Work to complete:
Your response should consist solely of the records, written out exactly.

Data shown:
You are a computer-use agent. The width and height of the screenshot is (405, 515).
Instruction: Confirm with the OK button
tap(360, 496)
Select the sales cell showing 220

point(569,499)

Written answer:
You are a computer-use agent. The width and height of the screenshot is (405, 515).
Instruction: Confirm with the OK button
tap(360, 496)
Select the sales cell showing 220

point(569,499)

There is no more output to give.